**Task to carry out**
Retype the items from the line with "The width and" up to and including the line with "y-tick-label: 100 is", leaving the pictures out of your answer.

**The input**

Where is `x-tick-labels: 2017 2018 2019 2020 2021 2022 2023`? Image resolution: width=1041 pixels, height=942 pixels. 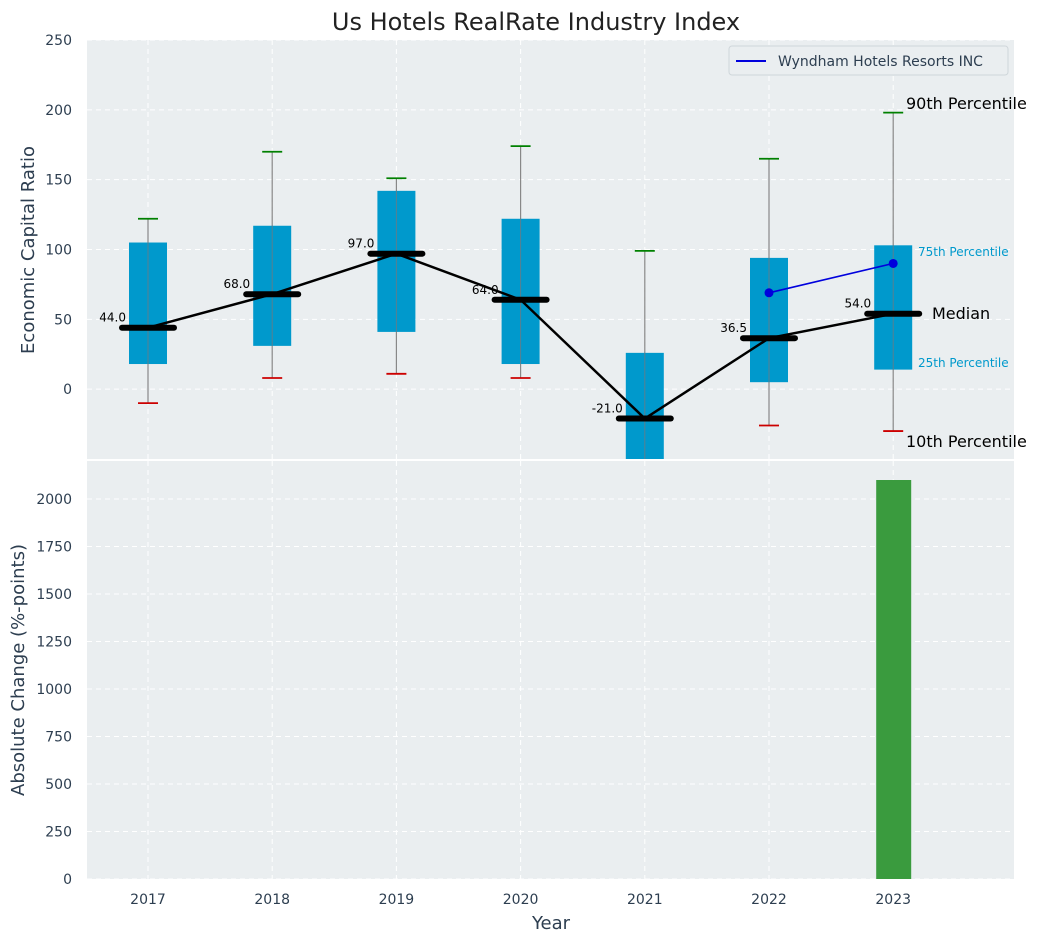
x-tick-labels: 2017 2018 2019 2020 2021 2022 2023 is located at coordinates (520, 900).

==

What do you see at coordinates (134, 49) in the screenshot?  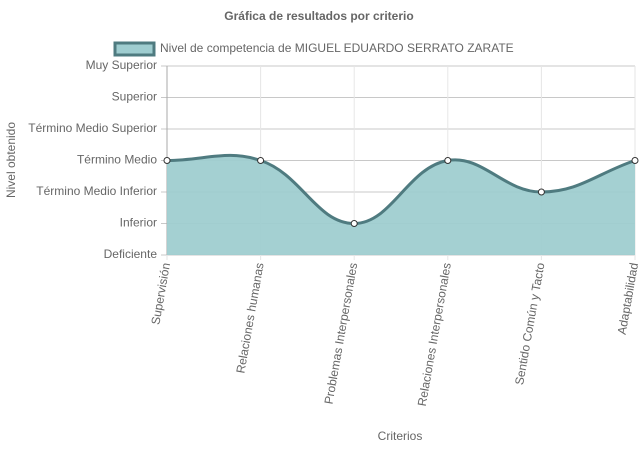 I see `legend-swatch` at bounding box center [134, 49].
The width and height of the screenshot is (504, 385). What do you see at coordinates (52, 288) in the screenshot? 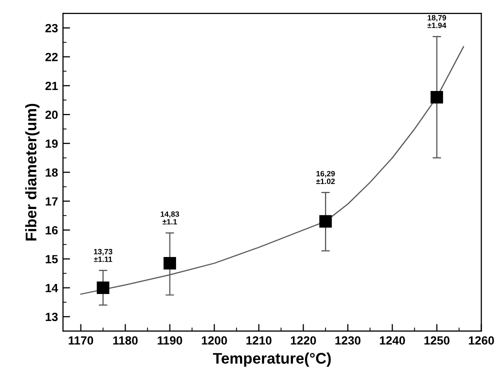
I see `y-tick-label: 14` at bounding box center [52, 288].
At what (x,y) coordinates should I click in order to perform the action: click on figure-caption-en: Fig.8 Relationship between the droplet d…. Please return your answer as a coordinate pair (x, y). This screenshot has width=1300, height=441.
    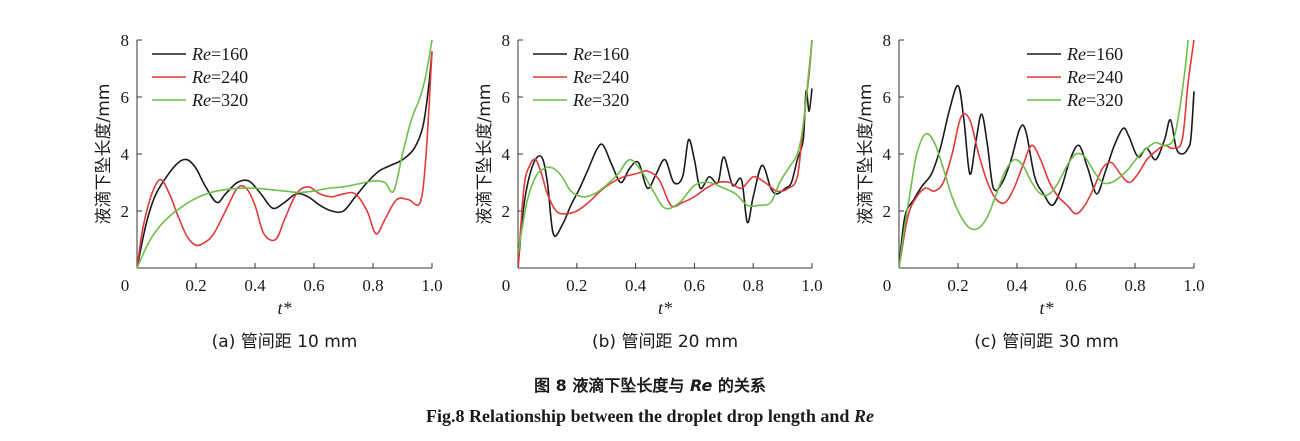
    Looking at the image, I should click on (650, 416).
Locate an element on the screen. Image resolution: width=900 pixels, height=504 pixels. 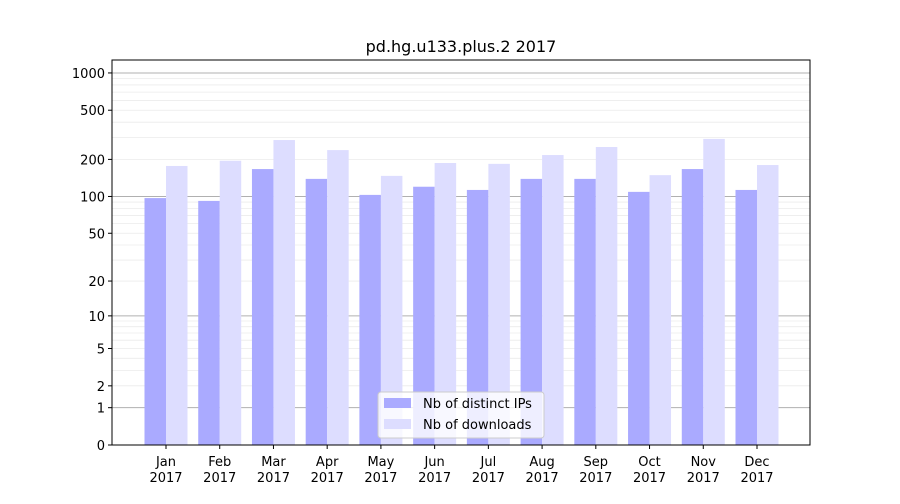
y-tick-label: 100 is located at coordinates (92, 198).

**Output of the exercise**
The width and height of the screenshot is (504, 385). What do you see at coordinates (52, 288) in the screenshot? 
I see `y-tick-label: 14` at bounding box center [52, 288].
At what (x,y) coordinates should I click in order to perform the action: click on figure-caption-en: Fig.8 Relationship between the droplet d…. Please return your answer as a coordinate pair (x, y). This screenshot has width=1300, height=441.
    Looking at the image, I should click on (650, 416).
Locate an element on the screen. Image resolution: width=900 pixels, height=504 pixels. 
y-tick-label: 100 is located at coordinates (92, 198).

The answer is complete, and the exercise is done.